Exercise objective.
Please write out every entry below, word for word.

◆ ◆ ◆ ◆ ◆ ◆ ◆

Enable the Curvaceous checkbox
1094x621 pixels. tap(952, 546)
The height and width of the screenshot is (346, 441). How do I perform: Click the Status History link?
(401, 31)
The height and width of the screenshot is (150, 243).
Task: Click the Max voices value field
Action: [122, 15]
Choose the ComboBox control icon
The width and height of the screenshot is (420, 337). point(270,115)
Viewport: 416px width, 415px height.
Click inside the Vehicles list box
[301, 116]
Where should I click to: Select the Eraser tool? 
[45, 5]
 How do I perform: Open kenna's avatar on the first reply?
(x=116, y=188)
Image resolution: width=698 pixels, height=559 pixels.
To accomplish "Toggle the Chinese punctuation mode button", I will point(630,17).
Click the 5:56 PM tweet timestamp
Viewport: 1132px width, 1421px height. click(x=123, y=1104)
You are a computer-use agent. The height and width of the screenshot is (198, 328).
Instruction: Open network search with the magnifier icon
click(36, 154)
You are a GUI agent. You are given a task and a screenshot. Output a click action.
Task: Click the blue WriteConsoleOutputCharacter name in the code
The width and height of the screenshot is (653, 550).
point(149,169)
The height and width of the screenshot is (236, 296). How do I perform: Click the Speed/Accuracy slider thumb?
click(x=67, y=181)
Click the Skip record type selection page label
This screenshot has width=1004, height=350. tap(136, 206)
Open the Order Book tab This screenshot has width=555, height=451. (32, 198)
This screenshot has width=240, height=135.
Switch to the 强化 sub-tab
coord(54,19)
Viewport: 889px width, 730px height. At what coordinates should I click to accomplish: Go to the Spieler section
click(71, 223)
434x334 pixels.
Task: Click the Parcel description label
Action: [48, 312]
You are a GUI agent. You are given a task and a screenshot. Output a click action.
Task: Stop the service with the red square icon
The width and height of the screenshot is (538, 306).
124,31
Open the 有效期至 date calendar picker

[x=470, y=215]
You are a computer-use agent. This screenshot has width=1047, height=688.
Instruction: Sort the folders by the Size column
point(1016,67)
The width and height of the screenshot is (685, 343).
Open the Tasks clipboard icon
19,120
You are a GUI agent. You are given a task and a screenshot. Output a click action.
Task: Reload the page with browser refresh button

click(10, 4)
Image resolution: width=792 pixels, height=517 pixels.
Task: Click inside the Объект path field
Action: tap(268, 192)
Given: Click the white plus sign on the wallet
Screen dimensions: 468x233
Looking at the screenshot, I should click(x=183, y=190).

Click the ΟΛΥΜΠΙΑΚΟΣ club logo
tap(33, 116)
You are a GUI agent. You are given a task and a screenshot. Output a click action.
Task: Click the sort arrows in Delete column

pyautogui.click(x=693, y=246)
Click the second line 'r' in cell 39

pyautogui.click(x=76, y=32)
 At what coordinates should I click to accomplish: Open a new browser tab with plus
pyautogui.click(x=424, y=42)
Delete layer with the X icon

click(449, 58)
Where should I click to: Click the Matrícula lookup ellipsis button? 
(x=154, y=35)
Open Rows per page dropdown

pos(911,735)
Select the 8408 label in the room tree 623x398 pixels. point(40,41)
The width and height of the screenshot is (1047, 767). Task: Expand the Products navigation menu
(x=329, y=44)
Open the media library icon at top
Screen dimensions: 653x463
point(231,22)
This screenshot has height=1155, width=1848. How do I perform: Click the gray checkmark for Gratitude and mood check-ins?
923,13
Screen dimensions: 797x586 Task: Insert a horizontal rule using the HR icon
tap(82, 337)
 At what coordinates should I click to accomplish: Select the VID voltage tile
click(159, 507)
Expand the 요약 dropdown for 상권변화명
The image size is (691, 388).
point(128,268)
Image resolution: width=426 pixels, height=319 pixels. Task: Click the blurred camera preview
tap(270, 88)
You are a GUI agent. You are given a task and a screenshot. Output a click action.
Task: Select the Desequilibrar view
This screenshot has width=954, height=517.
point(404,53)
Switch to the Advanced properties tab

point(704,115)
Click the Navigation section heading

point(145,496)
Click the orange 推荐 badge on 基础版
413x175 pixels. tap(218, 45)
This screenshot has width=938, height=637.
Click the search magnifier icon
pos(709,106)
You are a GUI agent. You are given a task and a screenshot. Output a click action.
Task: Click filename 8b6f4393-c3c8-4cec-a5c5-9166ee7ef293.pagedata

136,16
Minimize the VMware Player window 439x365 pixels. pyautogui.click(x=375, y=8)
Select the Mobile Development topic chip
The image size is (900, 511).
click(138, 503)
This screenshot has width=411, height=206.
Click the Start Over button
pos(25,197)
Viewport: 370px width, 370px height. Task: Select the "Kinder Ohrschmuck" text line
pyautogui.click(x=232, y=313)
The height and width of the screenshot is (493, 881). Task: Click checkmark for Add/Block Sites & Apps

◆ ◆ ◆ ◆ ◆ ◆ ◆

Answer.
Enable the Curvaceous checkbox
1094x621 pixels. tap(952, 546)
The height and width of the screenshot is (346, 441). How do I perform: Click the Status History link?
(401, 31)
The height and width of the screenshot is (150, 243).
Task: Click the Max voices value field
Action: [122, 15]
Choose the ComboBox control icon
The width and height of the screenshot is (420, 337). point(270,115)
Viewport: 416px width, 415px height.
Click inside the Vehicles list box
[301, 116]
Where should I click to: Select the Eraser tool? 
[45, 5]
 How do I perform: Open kenna's avatar on the first reply?
(x=116, y=188)
Image resolution: width=698 pixels, height=559 pixels.
To accomplish "Toggle the Chinese punctuation mode button", I will point(630,17).
Click the 5:56 PM tweet timestamp
Viewport: 1132px width, 1421px height. click(x=123, y=1104)
You are a computer-use agent. The height and width of the screenshot is (198, 328).
Instruction: Open network search with the magnifier icon
click(36, 154)
You are a GUI agent. You are given a task and a screenshot. Output a click action.
Task: Click the blue WriteConsoleOutputCharacter name in the code
The width and height of the screenshot is (653, 550).
point(149,169)
The height and width of the screenshot is (236, 296). How do I perform: Click the Speed/Accuracy slider thumb?
click(x=67, y=181)
Click the Skip record type selection page label
This screenshot has width=1004, height=350. tap(136, 206)
Open the Order Book tab This screenshot has width=555, height=451. (32, 198)
This screenshot has width=240, height=135.
Switch to the 强化 sub-tab
coord(54,19)
Viewport: 889px width, 730px height. At what coordinates should I click to accomplish: Go to the Spieler section
click(71, 223)
434x334 pixels.
Task: Click the Parcel description label
Action: [48, 312]
You are a GUI agent. You are given a task and a screenshot. Output a click action.
Task: Stop the service with the red square icon
The width and height of the screenshot is (538, 306).
124,31
Open the 有效期至 date calendar picker

[x=470, y=215]
You are a computer-use agent. This screenshot has width=1047, height=688.
Instruction: Sort the folders by the Size column
point(1016,67)
The width and height of the screenshot is (685, 343).
Open the Tasks clipboard icon
19,120
You are a GUI agent. You are given a task and a screenshot. Output a click action.
Task: Reload the page with browser refresh button

click(10, 4)
Image resolution: width=792 pixels, height=517 pixels.
Task: Click inside the Объект path field
Action: tap(268, 192)
Given: Click the white plus sign on the wallet
Screen dimensions: 468x233
Looking at the screenshot, I should click(x=183, y=190).

Click the ΟΛΥΜΠΙΑΚΟΣ club logo
tap(33, 116)
You are a GUI agent. You are given a task and a screenshot. Output a click action.
Task: Click the sort arrows in Delete column

pyautogui.click(x=693, y=246)
Click the second line 'r' in cell 39

pyautogui.click(x=76, y=32)
 At what coordinates should I click to accomplish: Open a new browser tab with plus
pyautogui.click(x=424, y=42)
Delete layer with the X icon

click(449, 58)
Where should I click to: Click the Matrícula lookup ellipsis button? 
(x=154, y=35)
Open Rows per page dropdown

pos(911,735)
Select the 8408 label in the room tree 623x398 pixels. point(40,41)
The width and height of the screenshot is (1047, 767). Task: Expand the Products navigation menu
(x=329, y=44)
Open the media library icon at top
Screen dimensions: 653x463
point(231,22)
This screenshot has height=1155, width=1848. How do I perform: Click the gray checkmark for Gratitude and mood check-ins?
923,13
Screen dimensions: 797x586 Task: Insert a horizontal rule using the HR icon
tap(82, 337)
 At what coordinates should I click to accomplish: Select the VID voltage tile
click(159, 507)
Expand the 요약 dropdown for 상권변화명
The image size is (691, 388).
point(128,268)
Image resolution: width=426 pixels, height=319 pixels. Task: Click the blurred camera preview
tap(270, 88)
You are a GUI agent. You are given a task and a screenshot. Output a click action.
Task: Select the Desequilibrar view
This screenshot has width=954, height=517.
point(404,53)
Switch to the Advanced properties tab

point(704,115)
Click the Navigation section heading

point(145,496)
Click the orange 推荐 badge on 基础版
413x175 pixels. tap(218, 45)
This screenshot has width=938, height=637.
Click the search magnifier icon
pos(709,106)
You are a GUI agent. You are given a task and a screenshot. Output a click action.
Task: Click filename 8b6f4393-c3c8-4cec-a5c5-9166ee7ef293.pagedata

136,16
Minimize the VMware Player window 439x365 pixels. pyautogui.click(x=375, y=8)
Select the Mobile Development topic chip
The image size is (900, 511).
click(138, 503)
This screenshot has width=411, height=206.
Click the Start Over button
pos(25,197)
Viewport: 370px width, 370px height. Task: Select the "Kinder Ohrschmuck" text line
pyautogui.click(x=232, y=313)
The height and width of the screenshot is (493, 881). Task: Click checkmark for Add/Block Sites & Apps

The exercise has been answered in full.